**ЗАДАНИЕ A**
Где, согласно тексту для чтения, состоялся бой с остатками отрядов Зборовского и Кернозицкого?

**ТЕКСТ ДЛЯ ЧТЕНИЯ**
:::::

Якоб Делагарди ответил кратко, и в его ответе отчетливо проявилась позиция командования шведского отряда наемников. Он писал, что прибыл в Московию не для того, чтобы вести словесный спор о правоте дела, которое уже решается оружием между поляками и московитами: дело это подлежит королевскому ведению, а его забота — строить ряды, стрелять и действовать мечом; сейчас он ищет решение в открытом бою (Юхан Видекинд). Этот бой состоялся на подступах к Твери, где собрались остатки отрядов Зборовского и Кернозицкого.
Сражение было краткотечным, и победа досталась русско-шведскому войску. Мы не станем пересказывать его обстоятельства, так как разные источники (русские и шведские) отмечают заслуги разных участников битвы. Существенно, что именно после этого боя на первый план вновь вышли проблемы с наемниками.

Финны взбунтовались

Василий Татищев в «Истории Российской» приводит такие подробности: В бою с отрядом Зборовского под Тверью шведы потеряли свой обоз. «Воры, увидев шведский обоз на другой стороне Волги, переплыв, многий вред сделали и едва весь обоз не отбили. Сие шведы хотя сами видели, что от воров на обоз их нападение учинено, но сначала поставляли, якобы Шуйский нарочно, не оставив никого в защите, со всем войском на другой перевоз пошел… Шведы, осердясь, стали просить, чтоб он им за разграбленный их обоз заплатил. А Шуйский отговаривался, что то от неприятеля учинено, и ежели они у поляков или русских изменников обоз возьмут, то он им грабить оный не воспретит. Однако ж шведы поворотились назад и пошли к Новгороду».
Юхан Видекинд находит совсем другую причину обострения отношений. По его сведениям, по окончании боя, стремясь уточнить диспозицию остатков войска противника, Делагарди решил, перейдя Волгу, идти с войском дальше вперед, стать лагерем близ крепости Калязина в 20 милях от Твери и в 24 от Москвы, рассчитывая из ярославских и кашинских мест в изобилии получать провиант и с большим удобством следить оттуда за начинаниями врагов.

:::::

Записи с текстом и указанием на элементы

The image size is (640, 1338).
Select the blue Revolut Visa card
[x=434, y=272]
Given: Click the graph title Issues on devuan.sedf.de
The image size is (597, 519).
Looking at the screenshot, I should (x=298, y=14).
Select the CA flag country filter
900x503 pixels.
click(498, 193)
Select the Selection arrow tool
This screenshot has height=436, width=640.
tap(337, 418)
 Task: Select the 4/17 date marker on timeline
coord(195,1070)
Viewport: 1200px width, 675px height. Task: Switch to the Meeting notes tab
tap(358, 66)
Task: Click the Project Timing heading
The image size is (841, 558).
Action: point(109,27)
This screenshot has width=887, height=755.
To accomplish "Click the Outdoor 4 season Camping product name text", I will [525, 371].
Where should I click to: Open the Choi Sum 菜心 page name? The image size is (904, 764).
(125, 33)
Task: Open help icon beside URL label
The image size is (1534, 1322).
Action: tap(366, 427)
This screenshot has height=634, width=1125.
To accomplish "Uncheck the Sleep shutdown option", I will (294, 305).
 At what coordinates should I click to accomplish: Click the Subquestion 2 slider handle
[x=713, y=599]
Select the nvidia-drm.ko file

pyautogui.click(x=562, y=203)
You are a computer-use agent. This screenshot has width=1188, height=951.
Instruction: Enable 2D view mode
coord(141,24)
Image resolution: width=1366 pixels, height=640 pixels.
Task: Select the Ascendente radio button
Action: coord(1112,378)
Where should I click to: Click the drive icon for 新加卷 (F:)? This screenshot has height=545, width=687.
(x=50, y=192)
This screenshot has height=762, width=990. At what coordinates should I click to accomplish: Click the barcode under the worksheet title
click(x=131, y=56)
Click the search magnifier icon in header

:::::

**ЗАДАНИЕ B**
Пожалуйста, перепишите без изменений записи: всё от начала записей до строки, содержащей «Action: point(109,27)», включительно.

**ПРАВИЛЬНЫЙ ОТВЕТ A**
На подступах к Твери.

**ПРАВИЛЬНЫЙ ОТВЕТ B**
The image size is (640, 1338).
Select the blue Revolut Visa card
[x=434, y=272]
Given: Click the graph title Issues on devuan.sedf.de
The image size is (597, 519).
Looking at the screenshot, I should (x=298, y=14).
Select the CA flag country filter
900x503 pixels.
click(498, 193)
Select the Selection arrow tool
This screenshot has height=436, width=640.
tap(337, 418)
 Task: Select the 4/17 date marker on timeline
coord(195,1070)
Viewport: 1200px width, 675px height. Task: Switch to the Meeting notes tab
tap(358, 66)
Task: Click the Project Timing heading
The image size is (841, 558).
Action: point(109,27)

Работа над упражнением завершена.